> _WHAT THE EXERCISE ASKS_:
Copy out all of the records. Keep every word exact.
━━ INFORMATION SHOWN
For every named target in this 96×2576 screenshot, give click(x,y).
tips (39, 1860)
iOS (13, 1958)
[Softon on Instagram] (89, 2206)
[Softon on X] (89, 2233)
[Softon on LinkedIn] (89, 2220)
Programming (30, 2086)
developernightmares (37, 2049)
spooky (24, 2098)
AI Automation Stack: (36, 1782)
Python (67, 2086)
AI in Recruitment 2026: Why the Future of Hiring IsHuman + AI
━━━━
> _RESPONSE TO THIS TASK_:
For every named target in this 96×2576 screenshot, give click(x,y).
tips (39, 1860)
iOS (13, 1958)
[Softon on Instagram] (89, 2206)
[Softon on X] (89, 2233)
[Softon on LinkedIn] (89, 2220)
Programming (30, 2086)
developernightmares (37, 2049)
spooky (24, 2098)
AI Automation Stack: (36, 1782)
Python (67, 2086)
AI in Recruitment 2026: Why the Future of Hiring IsHuman + AI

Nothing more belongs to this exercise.